Daniel ist eines der fünf Kinder in Marcel Mittermayrs Wohngruppe. Zwei BetreuerInnen sind am Tag für die Kinder und Jugendlichen da.
In der „Gruppe mit erhöhtem Pflegebedarf“ in St. Isidor leben schwer beeinträchtigte Kinder, deren Eltern mit der Betreuung überfordert waren. Marcel Mittermayr gehört zu einem Team, das sich rund um die Uhr um sie kümmert. Der gelernte Elektromaschinentechniker sattelte nach dem Zivildienst auf den Sozialbereich um.
Kinder und Jugendliche zur Selbständigkeit zu bringen ist die oberste Maxime in der Arbeit von Marcel Mittermayr. Die jungen Leute, die er unterstützt, sind blind, haben Autismus, Epilepsie oder eine andere schwere Beeinträchtigung. Sie alle sind entwicklungsverzögert. Deshalb leben sie in der Caritas-Einrichtung St. Isidor.
Die Arbeit mit beeinträchtigten Menschen war für Marcel Mittermayr völliges Neuland, als er im Zivildienst nach St. Isidor kam. Mit 15 hatte der Linzer eine Lehre zum Elektromaschinentechniker gemacht und bis dahin in diesem Beruf gearbeitet. Für den Zivildienst in St. Isidor entschied er sich aufgrund der örtlichen Nähe. Von da an stand Arbeit mit Menschen auf dem Programm - Pflege auf der einen Seite, Pädagogik auf der anderen. Er half den Kindern beim Baden und beim Essen und wechselte die Einlagen. Gleichzeitig war er von Anfang an in den pädagogischen Aspekt der Arbeit voll involviert – und dieser erforderte nicht wenig Kreativität.
Wie unterstützt man ein Kind dabei,möglichst viel selbst zu machen?Wer in den Wohngruppen in St. Isidor arbeitet, stellt sich diese Frage täglich. Jedes Kind ist anders und wird dementsprechend individuell gefördert. Kürzlich entwickelte Marcel Mittermayr einen Löffel aus Fimo, um einem Jungen zu helfen, besser greifen zu können. Der Junge brauchte einen dickeren Griff - und so wurde das PädagogInnen-Team eigeninitiativ. Genau diese Freiheit und das Ausprobieren waren es, was Marcel besonders Spaß machte. „Es taugt mir, hier so viel machen zu können“, so der heute 20-Jährige. „Hier bin ich immer gerne in die Arbeit gegangen – deshalb habe ich mich nach dem Zivildienst dazu entschlossen,weiterhin hier zu arbeiten.“ Während er nun in den Wohngruppen arbeitet, macht er nebenbei die Berufsausbildung,die er innerhalb von fünf Jahren abschließen muss.

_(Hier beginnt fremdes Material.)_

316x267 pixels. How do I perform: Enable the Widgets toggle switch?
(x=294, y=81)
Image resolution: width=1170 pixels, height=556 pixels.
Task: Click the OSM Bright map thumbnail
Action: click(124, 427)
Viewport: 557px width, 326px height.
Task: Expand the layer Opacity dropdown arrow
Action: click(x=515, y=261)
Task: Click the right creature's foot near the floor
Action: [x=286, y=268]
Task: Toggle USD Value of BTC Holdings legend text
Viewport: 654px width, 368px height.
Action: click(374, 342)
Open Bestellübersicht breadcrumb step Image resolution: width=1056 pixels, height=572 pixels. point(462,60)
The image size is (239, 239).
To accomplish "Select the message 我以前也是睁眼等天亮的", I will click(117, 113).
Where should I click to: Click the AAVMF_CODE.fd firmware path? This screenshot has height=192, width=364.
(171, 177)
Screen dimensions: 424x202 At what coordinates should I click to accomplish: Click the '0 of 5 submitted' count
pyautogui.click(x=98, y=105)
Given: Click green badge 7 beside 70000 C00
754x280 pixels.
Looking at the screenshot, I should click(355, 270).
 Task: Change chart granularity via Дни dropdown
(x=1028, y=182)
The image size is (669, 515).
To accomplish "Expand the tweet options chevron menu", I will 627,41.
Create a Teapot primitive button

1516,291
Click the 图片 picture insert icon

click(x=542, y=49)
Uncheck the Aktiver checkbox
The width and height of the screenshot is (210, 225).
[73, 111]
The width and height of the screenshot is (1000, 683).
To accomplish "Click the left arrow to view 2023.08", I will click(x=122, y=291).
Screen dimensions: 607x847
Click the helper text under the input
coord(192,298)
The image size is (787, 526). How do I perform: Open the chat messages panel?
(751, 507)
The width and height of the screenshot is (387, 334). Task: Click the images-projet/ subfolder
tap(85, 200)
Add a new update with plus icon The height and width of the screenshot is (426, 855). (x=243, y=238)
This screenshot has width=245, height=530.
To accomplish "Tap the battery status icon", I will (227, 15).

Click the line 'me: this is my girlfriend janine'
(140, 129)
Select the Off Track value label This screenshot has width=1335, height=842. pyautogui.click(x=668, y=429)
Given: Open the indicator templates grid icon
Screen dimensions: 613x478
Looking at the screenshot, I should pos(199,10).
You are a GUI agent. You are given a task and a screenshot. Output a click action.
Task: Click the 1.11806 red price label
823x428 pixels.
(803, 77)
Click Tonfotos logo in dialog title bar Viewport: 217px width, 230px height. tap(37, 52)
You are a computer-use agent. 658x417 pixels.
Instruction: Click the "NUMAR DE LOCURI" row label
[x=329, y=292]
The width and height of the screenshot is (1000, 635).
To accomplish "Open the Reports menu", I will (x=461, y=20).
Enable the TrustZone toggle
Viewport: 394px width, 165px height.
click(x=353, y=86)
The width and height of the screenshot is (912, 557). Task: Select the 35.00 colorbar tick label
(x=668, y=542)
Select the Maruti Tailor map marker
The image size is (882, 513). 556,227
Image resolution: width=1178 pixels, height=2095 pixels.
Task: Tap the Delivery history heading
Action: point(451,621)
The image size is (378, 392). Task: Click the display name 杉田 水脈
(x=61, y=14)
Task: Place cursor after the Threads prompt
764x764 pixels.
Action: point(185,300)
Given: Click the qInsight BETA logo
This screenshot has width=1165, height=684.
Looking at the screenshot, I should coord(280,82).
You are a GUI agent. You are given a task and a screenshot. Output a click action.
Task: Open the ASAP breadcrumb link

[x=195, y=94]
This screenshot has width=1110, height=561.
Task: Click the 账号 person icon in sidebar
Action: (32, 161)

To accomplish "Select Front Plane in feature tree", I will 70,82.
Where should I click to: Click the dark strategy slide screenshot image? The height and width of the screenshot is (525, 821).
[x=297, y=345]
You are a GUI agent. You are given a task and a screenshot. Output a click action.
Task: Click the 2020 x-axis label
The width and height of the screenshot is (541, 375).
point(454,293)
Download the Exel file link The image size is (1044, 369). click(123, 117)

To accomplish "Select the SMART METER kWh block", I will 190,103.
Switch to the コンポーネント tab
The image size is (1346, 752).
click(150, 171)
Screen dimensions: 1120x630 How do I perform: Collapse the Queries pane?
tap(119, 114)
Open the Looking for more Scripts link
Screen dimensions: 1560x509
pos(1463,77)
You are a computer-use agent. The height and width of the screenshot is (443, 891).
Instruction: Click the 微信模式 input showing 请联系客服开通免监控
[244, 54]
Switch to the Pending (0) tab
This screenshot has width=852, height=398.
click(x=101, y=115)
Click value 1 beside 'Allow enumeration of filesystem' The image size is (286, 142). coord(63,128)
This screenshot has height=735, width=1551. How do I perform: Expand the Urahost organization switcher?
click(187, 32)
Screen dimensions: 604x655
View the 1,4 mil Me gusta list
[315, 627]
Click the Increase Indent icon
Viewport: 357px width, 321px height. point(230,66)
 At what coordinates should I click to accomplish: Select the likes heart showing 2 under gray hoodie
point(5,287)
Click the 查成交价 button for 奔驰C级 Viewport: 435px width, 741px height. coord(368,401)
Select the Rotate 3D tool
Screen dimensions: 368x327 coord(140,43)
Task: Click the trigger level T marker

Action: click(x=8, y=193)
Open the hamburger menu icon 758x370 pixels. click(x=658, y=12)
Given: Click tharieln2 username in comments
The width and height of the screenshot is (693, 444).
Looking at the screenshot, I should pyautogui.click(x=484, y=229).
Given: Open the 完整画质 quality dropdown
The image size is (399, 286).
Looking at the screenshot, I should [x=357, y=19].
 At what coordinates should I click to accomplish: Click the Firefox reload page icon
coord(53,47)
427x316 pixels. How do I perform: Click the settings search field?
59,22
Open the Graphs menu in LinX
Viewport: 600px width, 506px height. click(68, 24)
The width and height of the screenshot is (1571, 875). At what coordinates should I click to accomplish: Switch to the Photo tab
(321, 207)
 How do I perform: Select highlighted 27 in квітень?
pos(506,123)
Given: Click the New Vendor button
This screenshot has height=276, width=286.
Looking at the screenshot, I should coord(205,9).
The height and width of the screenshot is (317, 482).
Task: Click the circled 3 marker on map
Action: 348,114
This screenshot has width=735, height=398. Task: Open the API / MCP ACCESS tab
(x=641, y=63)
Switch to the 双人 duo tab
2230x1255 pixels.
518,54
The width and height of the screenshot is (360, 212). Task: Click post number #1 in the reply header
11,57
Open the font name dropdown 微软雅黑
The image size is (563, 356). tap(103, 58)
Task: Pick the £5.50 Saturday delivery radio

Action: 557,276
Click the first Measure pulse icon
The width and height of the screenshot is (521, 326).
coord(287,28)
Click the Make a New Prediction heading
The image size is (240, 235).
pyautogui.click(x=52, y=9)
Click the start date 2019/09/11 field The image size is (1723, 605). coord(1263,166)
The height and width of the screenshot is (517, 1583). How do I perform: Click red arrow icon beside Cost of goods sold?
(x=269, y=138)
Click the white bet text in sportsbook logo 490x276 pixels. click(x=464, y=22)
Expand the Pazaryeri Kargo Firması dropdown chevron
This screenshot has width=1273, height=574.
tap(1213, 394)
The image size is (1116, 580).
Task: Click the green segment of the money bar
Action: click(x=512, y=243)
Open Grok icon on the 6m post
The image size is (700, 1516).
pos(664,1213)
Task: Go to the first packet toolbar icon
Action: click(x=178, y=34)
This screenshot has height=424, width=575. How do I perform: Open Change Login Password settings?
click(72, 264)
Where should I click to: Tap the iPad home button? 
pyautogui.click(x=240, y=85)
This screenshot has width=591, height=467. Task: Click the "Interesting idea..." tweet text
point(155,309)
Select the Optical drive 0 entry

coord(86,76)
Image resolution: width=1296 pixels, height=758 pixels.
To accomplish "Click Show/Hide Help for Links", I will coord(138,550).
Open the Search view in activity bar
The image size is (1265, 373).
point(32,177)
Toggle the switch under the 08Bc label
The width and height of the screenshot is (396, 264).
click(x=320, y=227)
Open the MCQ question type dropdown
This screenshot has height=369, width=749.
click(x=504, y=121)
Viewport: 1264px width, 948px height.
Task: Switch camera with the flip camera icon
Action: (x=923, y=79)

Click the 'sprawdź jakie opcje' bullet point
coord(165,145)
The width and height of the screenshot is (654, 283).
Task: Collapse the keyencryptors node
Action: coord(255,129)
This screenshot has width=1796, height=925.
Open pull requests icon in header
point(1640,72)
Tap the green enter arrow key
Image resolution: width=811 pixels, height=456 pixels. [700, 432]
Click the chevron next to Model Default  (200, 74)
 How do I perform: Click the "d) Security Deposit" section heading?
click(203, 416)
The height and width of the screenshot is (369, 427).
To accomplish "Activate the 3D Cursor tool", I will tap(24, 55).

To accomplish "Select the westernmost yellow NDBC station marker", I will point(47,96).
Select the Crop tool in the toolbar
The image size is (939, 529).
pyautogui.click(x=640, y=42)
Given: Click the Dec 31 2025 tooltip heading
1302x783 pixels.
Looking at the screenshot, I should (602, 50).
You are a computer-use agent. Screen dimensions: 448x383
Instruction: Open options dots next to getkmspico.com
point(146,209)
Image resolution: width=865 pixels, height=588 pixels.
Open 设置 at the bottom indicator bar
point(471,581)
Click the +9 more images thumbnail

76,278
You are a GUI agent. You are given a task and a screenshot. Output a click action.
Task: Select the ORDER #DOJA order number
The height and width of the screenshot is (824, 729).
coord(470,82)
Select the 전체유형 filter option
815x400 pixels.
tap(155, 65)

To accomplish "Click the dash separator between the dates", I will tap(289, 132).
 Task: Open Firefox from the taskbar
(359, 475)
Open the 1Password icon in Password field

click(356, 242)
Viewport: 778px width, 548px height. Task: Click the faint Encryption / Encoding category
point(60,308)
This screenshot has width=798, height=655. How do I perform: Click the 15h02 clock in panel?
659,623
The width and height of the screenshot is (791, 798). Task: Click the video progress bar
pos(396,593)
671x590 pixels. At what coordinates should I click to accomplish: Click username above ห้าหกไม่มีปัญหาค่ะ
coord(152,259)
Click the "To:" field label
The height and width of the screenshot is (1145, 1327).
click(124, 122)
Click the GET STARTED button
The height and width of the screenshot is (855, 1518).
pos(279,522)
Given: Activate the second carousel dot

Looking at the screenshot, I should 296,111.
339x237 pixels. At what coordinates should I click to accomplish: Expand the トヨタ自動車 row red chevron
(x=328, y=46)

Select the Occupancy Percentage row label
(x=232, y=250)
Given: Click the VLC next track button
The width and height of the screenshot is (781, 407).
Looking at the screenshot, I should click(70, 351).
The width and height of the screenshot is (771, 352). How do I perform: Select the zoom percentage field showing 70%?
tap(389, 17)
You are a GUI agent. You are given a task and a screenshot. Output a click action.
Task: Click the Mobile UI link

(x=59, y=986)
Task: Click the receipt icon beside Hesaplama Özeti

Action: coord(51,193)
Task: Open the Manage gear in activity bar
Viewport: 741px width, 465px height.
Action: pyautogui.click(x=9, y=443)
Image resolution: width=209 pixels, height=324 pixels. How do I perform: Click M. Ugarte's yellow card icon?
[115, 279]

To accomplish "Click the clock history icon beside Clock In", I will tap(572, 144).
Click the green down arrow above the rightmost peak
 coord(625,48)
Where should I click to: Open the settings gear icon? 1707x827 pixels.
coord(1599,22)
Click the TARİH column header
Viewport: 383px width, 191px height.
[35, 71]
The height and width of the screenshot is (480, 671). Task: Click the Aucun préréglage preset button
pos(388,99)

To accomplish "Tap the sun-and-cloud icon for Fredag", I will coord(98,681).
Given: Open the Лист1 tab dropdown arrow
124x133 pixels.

Kinder zu Selbständigkeit anzuleiten erfordert viel Geduld. Man muss aushalten können, dass das Anziehen einmal länger dauert. Oder dass ein Kind ein Jahr braucht, bis es gelernt hat, sich ganz alleine anzuziehen.
Diese Herangehensweise hat sich in den letzten Jahrzehnten verändert, weiß Bettina Gerstmayr, die seit 14 Jahren das Haus leitet. „Früher wurden die Kinder ‚in Watte gepackt‘. Heute lassen wir sie so viel machen, wie es nur irgendwie geht. Sie sollen ihre eigenen Erfahrungen machen und daraus lernen.“ Die Geduld wird belohnt. Jedes Lachen der Kinder bringt Freude in den Tag. Und wenn ein Junge, der mit 7 Jahren nach St. Isidor kam, mit 17 eine Lehre bei Wacker Neuson beginnt, sieht die Hausleiterin: Die Arbeit ist aufgegangen. „Da hast du einen Burschen, der im Leben steht und von dem du weißt, er kann es schaffen einmal eigenständig zu leben.“
Die Schritte auf dem Weg dorthin passieren permanent – wenn Menschen wie Marcel Mittermayr den Kindern bei den Hausübungen helfen, sie zu Therapien begleiten, mit ihnen auf den Spielplatz gehen oder Ausflüge machen. Oder wenn ein Jugendlicher beginnt in einer Tagesstruktur zu arbeiten und der Schulbus vom Arbeitsbus abgelöst wird. Ein kleiner Schritt in den Bus. Ein großer Schritt für das Team.